Nº 7 · Marzo/ Mayo 04

ccc

De la imprecisa naturaleza del documental

POR: LLORENÇ SOLER, DOCUMENTALISTA

En estos momentos el documental se debate entre la objetividad y la pasión, entre lo real y su interpretación, entre la verdad y el engaño. En definitiva: entre el ser y el no ser. El documental, sobre todo a partir de su proliferación en las televisiones, descubre su carácter híbrido y se presenta con serias dudas sobre su paternidad. ¿Es hijo del cine? ¿O lo es del periodismo?

El documental, tal como lo conocemos hoy, y tanto si está destinado a la pequeña pantalla como a las salas cinematográficas, constituye UNA FICCIÓN ELABORADA A PARTIR DE ELEMENTOS EXTRAÍDOS Y SELECCIONADOS DE LA REALIDAD. Estos elementos, reorganizados (manipulados) por el autor mediante la aplicación del proceso de montaje (edición) constituyen un discurso cuyo sentido final puede coincidir o no con la realidad. La tan cacareada “objetividad periodística” no pasa de ser un concepto evanescente instalado en las mentes de los estudiantes de periodismo, pero de imposible consecución en la práctica.

Veamos el mecanismo de producción documental. En principio se parte de los que llamamos “realidad”, pero que no es más que su reflejo externo, lo visible. Esta apariencia de realidad se capta a través de la cámara mediante tomas de diversa duración. Cada toma puede ser un encuadre distinto. El encuadre siempre tiene un carácter excluyente (el ojo de la cámara mira siempre al frente, pero no a los lados ni a su espalda). También puede darse un encuadre cambiante dentro de la misma toma, gracias al empleo de panorámicas y travellings, pero la cámara seguirá teniendo ángulos de visión ciegos. Posteriormente, la edición (corta y pega) constituirá una operación reductiva que alterará el sentido de la toma. El reordenamiento de los planos acabará siendo determinante para el sentido global del discurso. Y, por si fuera poco, el añadido de comentarios en off y de efectos sonoros y musicales acabará por aportar nuevas dosis de elementos significantes (y posiblemente mixtificadores).

Como vemos, el material documental original está sometido a un continuado proceso de alteración de sus valores de origen, a una especie de poda constante. Con lo que resta al final de esta poda, se hace un guiso a gusto del cocinero, donde no faltan las especias más picantes.

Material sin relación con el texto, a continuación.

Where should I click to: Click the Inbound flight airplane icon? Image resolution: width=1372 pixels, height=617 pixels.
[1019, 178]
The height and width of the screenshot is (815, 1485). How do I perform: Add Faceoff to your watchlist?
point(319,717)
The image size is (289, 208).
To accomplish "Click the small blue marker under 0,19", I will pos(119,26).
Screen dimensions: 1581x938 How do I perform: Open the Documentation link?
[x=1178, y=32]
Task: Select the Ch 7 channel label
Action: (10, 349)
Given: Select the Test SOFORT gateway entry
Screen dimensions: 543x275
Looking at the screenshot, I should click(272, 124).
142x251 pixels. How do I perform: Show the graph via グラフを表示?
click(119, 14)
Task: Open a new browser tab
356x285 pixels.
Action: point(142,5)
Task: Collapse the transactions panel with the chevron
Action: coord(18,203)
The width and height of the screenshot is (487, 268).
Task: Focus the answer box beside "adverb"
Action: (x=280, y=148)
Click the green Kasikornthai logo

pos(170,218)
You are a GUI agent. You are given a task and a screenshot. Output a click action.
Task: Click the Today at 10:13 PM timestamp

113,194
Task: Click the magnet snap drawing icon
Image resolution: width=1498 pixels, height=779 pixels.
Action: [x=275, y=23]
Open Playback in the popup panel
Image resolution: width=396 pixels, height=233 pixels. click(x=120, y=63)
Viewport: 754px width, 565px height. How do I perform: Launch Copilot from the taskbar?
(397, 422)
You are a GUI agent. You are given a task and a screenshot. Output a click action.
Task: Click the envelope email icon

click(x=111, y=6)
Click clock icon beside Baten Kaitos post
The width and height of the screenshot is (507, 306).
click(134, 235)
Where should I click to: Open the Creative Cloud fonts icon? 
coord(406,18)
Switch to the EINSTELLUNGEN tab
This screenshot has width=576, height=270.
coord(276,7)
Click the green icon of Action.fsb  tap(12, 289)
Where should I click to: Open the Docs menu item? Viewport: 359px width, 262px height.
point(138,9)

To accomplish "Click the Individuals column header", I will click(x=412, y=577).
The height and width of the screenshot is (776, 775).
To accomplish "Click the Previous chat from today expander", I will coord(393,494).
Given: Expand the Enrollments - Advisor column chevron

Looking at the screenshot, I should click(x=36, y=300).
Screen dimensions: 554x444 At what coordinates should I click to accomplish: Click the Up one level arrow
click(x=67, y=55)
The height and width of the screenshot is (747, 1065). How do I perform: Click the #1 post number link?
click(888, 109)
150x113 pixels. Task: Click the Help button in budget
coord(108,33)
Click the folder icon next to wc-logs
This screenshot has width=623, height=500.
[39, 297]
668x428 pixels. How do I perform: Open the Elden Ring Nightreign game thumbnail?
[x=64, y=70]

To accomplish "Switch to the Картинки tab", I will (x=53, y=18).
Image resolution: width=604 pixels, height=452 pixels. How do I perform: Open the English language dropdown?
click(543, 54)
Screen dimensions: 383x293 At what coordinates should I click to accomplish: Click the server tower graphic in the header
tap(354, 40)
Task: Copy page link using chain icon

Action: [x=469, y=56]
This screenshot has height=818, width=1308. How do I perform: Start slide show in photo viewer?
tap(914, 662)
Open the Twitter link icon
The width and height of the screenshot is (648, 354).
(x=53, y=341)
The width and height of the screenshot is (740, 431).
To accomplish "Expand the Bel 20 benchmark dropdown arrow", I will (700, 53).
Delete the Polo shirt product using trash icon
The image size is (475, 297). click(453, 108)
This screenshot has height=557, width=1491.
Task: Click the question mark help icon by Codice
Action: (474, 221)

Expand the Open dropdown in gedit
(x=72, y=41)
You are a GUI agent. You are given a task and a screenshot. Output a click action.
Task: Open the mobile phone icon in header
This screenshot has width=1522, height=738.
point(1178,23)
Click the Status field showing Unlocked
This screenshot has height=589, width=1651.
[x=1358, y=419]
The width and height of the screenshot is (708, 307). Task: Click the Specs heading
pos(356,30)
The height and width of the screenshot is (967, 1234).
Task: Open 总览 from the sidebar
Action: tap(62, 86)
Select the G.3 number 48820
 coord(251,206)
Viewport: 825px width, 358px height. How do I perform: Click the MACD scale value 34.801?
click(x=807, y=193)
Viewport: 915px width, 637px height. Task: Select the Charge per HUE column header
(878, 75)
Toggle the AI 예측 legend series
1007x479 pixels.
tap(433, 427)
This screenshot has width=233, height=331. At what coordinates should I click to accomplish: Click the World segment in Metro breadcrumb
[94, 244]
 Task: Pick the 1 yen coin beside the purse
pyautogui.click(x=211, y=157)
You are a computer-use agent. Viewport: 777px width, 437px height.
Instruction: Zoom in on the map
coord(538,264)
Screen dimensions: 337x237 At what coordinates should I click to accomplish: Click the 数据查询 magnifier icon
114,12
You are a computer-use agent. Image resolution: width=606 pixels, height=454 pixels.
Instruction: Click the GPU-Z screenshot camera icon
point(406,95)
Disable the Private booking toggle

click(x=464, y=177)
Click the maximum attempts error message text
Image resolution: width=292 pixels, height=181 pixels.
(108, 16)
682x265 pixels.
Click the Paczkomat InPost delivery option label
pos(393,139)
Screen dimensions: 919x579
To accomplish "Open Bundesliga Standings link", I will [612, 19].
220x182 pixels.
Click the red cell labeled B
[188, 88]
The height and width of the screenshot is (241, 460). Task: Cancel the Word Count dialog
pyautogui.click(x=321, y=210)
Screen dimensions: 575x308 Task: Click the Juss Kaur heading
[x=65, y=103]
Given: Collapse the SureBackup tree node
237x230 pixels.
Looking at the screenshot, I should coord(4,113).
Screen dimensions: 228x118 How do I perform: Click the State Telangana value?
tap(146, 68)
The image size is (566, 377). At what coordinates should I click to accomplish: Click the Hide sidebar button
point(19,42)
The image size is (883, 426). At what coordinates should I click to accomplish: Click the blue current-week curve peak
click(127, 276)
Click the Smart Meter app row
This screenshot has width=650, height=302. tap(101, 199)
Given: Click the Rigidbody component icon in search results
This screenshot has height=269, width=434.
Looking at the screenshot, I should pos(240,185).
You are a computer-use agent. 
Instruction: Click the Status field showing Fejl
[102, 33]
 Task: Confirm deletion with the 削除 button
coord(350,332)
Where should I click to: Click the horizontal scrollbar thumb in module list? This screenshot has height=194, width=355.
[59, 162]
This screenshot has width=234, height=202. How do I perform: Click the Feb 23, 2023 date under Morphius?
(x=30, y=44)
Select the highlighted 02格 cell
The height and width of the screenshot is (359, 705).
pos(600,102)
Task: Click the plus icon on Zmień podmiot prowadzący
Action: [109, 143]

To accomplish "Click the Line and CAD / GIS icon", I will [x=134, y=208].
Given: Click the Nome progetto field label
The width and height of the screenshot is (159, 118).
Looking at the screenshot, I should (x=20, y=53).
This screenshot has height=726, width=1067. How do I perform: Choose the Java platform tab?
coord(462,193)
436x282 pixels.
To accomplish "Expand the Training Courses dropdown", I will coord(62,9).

Por el contrario, ¿cuál es el proceso de construcción de una película de ficción de tratamiento realista? En primer lugar interviene el guionista, que elabora un relato literario en el que, tanto las situaciones, como el perfil de los personajes y los diálogos deben ser lo más semejantes posible a situaciones, personajes y diálogos reales. O sea que, partiendo de la nada, de la idea abstracta, el guionista recorre un camino constante de aproximación a lo real. Más tarde, el director, con la participación de los actores y del resto de colaboraciones (fotografía, decorados, vestuario, etcétera) levanta una puesta en escena empeñada en ser la transcripción más fiel de la realidad. El proceso, en suma, constituye una ascensión constante por una pendiente que conduce a la cima del realismo y, en consecuencia, a la credibilidad del espectador.

Así, difícilmente un documental podrá ofrecer una imagen más creíble de la vida en los suburbios de Roma con tan descarnado realismo como el que aportó Pier Paolo Passolini en su film Accatone o, más recientemente, describir la violencia cotidiana de Ciudad de México como lo ha hecho González Iñárritu en Amores perros. En esa carrera hacia lo que se ha definido como “lo verosímil fílmico” nos encontramos con la brutal confesión del cineasta Leos Carax: “lo que da miedo en el Cine es la libertad absoluta de escribir la vida.”

De eso se trata. De escribir la vida. ¿Mediante el documental? ¿Mediante la ficción? Y ¿quién es capaz de fijar la indecisa frontera entre los géneros? Yo no, por supuesto. Por eso también mis películas (Saïd y Lola vende cá) no son otra cosa que documentales sobre una ficción.